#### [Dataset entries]

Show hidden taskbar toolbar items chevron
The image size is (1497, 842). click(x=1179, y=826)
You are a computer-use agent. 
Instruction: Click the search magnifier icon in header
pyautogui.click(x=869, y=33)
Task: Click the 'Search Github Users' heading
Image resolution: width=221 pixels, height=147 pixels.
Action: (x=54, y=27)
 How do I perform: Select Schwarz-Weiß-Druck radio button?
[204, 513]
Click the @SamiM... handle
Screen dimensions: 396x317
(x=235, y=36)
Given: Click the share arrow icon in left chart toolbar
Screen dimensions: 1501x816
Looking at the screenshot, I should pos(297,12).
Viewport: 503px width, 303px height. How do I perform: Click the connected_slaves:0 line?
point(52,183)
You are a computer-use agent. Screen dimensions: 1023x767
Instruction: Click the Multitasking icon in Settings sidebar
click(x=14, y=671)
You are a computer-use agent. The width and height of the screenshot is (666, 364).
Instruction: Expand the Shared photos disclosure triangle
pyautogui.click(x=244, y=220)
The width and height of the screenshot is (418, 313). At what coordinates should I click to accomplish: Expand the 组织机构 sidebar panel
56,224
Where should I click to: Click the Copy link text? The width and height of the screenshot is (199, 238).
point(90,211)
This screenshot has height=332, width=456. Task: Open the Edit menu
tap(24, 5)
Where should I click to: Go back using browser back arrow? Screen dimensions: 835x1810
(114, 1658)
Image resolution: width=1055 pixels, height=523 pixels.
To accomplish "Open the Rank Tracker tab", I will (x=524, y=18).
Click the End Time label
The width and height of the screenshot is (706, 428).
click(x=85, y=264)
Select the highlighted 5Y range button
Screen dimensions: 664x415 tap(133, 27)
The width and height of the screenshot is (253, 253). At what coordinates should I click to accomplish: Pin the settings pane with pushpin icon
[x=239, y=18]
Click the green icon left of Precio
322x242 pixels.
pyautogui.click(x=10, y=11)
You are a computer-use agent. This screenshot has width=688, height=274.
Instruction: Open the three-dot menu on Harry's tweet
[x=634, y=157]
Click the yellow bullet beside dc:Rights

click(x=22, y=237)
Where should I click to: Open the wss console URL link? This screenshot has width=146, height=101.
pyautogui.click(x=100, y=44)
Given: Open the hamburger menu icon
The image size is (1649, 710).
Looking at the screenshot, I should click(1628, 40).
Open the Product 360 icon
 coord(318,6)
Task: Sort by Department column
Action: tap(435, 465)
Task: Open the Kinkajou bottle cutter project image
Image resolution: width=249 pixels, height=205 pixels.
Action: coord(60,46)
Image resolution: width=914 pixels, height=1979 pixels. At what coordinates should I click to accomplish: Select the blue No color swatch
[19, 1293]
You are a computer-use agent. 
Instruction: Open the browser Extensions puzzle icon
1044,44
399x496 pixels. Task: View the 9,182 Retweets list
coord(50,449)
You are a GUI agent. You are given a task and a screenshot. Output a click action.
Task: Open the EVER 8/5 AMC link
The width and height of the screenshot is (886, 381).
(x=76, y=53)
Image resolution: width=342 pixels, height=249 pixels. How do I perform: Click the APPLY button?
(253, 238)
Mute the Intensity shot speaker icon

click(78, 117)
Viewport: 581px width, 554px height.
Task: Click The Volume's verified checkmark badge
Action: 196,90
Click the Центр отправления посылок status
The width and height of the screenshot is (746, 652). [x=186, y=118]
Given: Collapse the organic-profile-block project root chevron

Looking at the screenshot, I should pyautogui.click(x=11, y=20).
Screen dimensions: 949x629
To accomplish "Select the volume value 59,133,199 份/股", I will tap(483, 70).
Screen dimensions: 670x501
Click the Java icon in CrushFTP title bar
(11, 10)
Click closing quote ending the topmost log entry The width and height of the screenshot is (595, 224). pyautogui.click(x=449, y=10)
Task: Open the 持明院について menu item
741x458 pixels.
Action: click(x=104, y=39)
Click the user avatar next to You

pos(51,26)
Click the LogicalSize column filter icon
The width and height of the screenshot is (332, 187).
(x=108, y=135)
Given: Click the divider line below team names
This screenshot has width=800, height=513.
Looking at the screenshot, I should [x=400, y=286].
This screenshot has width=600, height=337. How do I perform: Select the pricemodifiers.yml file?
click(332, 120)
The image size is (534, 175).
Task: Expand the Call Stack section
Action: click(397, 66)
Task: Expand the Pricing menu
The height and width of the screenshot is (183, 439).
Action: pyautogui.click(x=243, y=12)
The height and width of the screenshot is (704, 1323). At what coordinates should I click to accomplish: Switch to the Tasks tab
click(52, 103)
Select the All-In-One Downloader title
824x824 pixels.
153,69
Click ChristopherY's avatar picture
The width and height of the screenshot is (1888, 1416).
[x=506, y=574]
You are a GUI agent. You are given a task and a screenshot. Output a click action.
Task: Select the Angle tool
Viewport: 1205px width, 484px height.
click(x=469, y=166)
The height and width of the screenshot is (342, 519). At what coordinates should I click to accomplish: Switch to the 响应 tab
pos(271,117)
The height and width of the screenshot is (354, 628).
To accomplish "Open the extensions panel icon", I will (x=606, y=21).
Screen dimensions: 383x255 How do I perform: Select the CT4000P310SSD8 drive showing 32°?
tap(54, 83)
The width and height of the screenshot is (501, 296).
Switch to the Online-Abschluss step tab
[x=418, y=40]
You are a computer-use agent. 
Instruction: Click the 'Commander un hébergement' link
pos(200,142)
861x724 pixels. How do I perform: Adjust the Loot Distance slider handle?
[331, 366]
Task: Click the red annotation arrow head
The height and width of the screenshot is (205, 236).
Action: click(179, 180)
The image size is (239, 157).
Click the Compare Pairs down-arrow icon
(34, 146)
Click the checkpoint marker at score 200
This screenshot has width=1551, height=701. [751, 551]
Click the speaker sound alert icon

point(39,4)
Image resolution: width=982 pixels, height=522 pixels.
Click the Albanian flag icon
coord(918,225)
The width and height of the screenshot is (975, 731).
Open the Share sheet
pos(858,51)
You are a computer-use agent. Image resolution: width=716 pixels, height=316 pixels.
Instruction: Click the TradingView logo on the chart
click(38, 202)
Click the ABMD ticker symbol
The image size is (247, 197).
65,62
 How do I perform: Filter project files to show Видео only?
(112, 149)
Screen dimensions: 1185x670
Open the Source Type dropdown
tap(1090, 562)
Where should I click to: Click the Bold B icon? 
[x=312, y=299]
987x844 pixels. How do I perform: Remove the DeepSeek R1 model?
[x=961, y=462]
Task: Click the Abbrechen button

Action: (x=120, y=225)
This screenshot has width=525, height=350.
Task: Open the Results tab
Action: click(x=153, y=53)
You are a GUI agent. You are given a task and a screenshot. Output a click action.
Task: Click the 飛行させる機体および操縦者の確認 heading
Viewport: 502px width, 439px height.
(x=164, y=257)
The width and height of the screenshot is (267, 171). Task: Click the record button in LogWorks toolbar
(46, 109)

#### [The task]
Each entry must be set down exactly as it appears.

#### [Answer space]
Show hidden taskbar toolbar items chevron
The image size is (1497, 842). click(x=1179, y=826)
You are a computer-use agent. 
Instruction: Click the search magnifier icon in header
pyautogui.click(x=869, y=33)
Task: Click the 'Search Github Users' heading
Image resolution: width=221 pixels, height=147 pixels.
Action: (x=54, y=27)
 How do I perform: Select Schwarz-Weiß-Druck radio button?
[204, 513]
Click the @SamiM... handle
Screen dimensions: 396x317
(x=235, y=36)
Given: Click the share arrow icon in left chart toolbar
Screen dimensions: 1501x816
Looking at the screenshot, I should pos(297,12).
Viewport: 503px width, 303px height. How do I perform: Click the connected_slaves:0 line?
point(52,183)
You are a computer-use agent. Screen dimensions: 1023x767
Instruction: Click the Multitasking icon in Settings sidebar
click(x=14, y=671)
You are a computer-use agent. The width and height of the screenshot is (666, 364).
Instruction: Expand the Shared photos disclosure triangle
pyautogui.click(x=244, y=220)
The width and height of the screenshot is (418, 313). At what coordinates should I click to accomplish: Expand the 组织机构 sidebar panel
56,224
Where should I click to: Click the Copy link text? The width and height of the screenshot is (199, 238).
point(90,211)
This screenshot has height=332, width=456. Task: Open the Edit menu
tap(24, 5)
Where should I click to: Go back using browser back arrow? Screen dimensions: 835x1810
(114, 1658)
Image resolution: width=1055 pixels, height=523 pixels.
To accomplish "Open the Rank Tracker tab", I will (x=524, y=18).
Click the End Time label
The width and height of the screenshot is (706, 428).
click(x=85, y=264)
Select the highlighted 5Y range button
Screen dimensions: 664x415 tap(133, 27)
The width and height of the screenshot is (253, 253). At what coordinates should I click to accomplish: Pin the settings pane with pushpin icon
[x=239, y=18]
Click the green icon left of Precio
322x242 pixels.
pyautogui.click(x=10, y=11)
You are a computer-use agent. This screenshot has width=688, height=274.
Instruction: Open the three-dot menu on Harry's tweet
[x=634, y=157]
Click the yellow bullet beside dc:Rights

click(x=22, y=237)
Where should I click to: Open the wss console URL link? This screenshot has width=146, height=101.
pyautogui.click(x=100, y=44)
Given: Open the hamburger menu icon
The image size is (1649, 710).
Looking at the screenshot, I should click(1628, 40).
Open the Product 360 icon
 coord(318,6)
Task: Sort by Department column
Action: tap(435, 465)
Task: Open the Kinkajou bottle cutter project image
Image resolution: width=249 pixels, height=205 pixels.
Action: coord(60,46)
Image resolution: width=914 pixels, height=1979 pixels. At what coordinates should I click to accomplish: Select the blue No color swatch
[19, 1293]
You are a computer-use agent. 
Instruction: Open the browser Extensions puzzle icon
1044,44
399x496 pixels. Task: View the 9,182 Retweets list
coord(50,449)
You are a GUI agent. You are given a task and a screenshot. Output a click action.
Task: Open the EVER 8/5 AMC link
The width and height of the screenshot is (886, 381).
(x=76, y=53)
Image resolution: width=342 pixels, height=249 pixels. How do I perform: Click the APPLY button?
(253, 238)
Mute the Intensity shot speaker icon

click(78, 117)
Viewport: 581px width, 554px height.
Task: Click The Volume's verified checkmark badge
Action: 196,90
Click the Центр отправления посылок status
The width and height of the screenshot is (746, 652). [x=186, y=118]
Given: Collapse the organic-profile-block project root chevron

Looking at the screenshot, I should pyautogui.click(x=11, y=20).
Screen dimensions: 949x629
To accomplish "Select the volume value 59,133,199 份/股", I will tap(483, 70).
Screen dimensions: 670x501
Click the Java icon in CrushFTP title bar
(11, 10)
Click closing quote ending the topmost log entry The width and height of the screenshot is (595, 224). pyautogui.click(x=449, y=10)
Task: Open the 持明院について menu item
741x458 pixels.
Action: click(x=104, y=39)
Click the user avatar next to You

pos(51,26)
Click the LogicalSize column filter icon
The width and height of the screenshot is (332, 187).
(x=108, y=135)
Given: Click the divider line below team names
This screenshot has width=800, height=513.
Looking at the screenshot, I should [x=400, y=286].
This screenshot has width=600, height=337. How do I perform: Select the pricemodifiers.yml file?
click(332, 120)
The image size is (534, 175).
Task: Expand the Call Stack section
Action: click(397, 66)
Task: Expand the Pricing menu
The height and width of the screenshot is (183, 439).
Action: pyautogui.click(x=243, y=12)
The height and width of the screenshot is (704, 1323). At what coordinates should I click to accomplish: Switch to the Tasks tab
click(52, 103)
Select the All-In-One Downloader title
824x824 pixels.
153,69
Click ChristopherY's avatar picture
The width and height of the screenshot is (1888, 1416).
[x=506, y=574]
You are a GUI agent. You are given a task and a screenshot. Output a click action.
Task: Select the Angle tool
Viewport: 1205px width, 484px height.
click(x=469, y=166)
The height and width of the screenshot is (342, 519). At what coordinates should I click to accomplish: Switch to the 响应 tab
pos(271,117)
The height and width of the screenshot is (354, 628).
To accomplish "Open the extensions panel icon", I will (x=606, y=21).
Screen dimensions: 383x255 How do I perform: Select the CT4000P310SSD8 drive showing 32°?
tap(54, 83)
The width and height of the screenshot is (501, 296).
Switch to the Online-Abschluss step tab
[x=418, y=40]
You are a computer-use agent. 
Instruction: Click the 'Commander un hébergement' link
pos(200,142)
861x724 pixels. How do I perform: Adjust the Loot Distance slider handle?
[331, 366]
Task: Click the red annotation arrow head
The height and width of the screenshot is (205, 236).
Action: click(179, 180)
The image size is (239, 157).
Click the Compare Pairs down-arrow icon
(34, 146)
Click the checkpoint marker at score 200
This screenshot has width=1551, height=701. [751, 551]
Click the speaker sound alert icon

point(39,4)
Image resolution: width=982 pixels, height=522 pixels.
Click the Albanian flag icon
coord(918,225)
The width and height of the screenshot is (975, 731).
Open the Share sheet
pos(858,51)
You are a computer-use agent. Image resolution: width=716 pixels, height=316 pixels.
Instruction: Click the TradingView logo on the chart
click(38, 202)
Click the ABMD ticker symbol
The image size is (247, 197).
65,62
 How do I perform: Filter project files to show Видео only?
(112, 149)
Screen dimensions: 1185x670
Open the Source Type dropdown
tap(1090, 562)
Where should I click to: Click the Bold B icon? 
[x=312, y=299]
987x844 pixels. How do I perform: Remove the DeepSeek R1 model?
[x=961, y=462]
Task: Click the Abbrechen button

Action: (x=120, y=225)
This screenshot has width=525, height=350.
Task: Open the Results tab
Action: click(x=153, y=53)
You are a GUI agent. You are given a task and a screenshot. Output a click action.
Task: Click the 飛行させる機体および操縦者の確認 heading
Viewport: 502px width, 439px height.
(x=164, y=257)
The width and height of the screenshot is (267, 171). Task: Click the record button in LogWorks toolbar
(46, 109)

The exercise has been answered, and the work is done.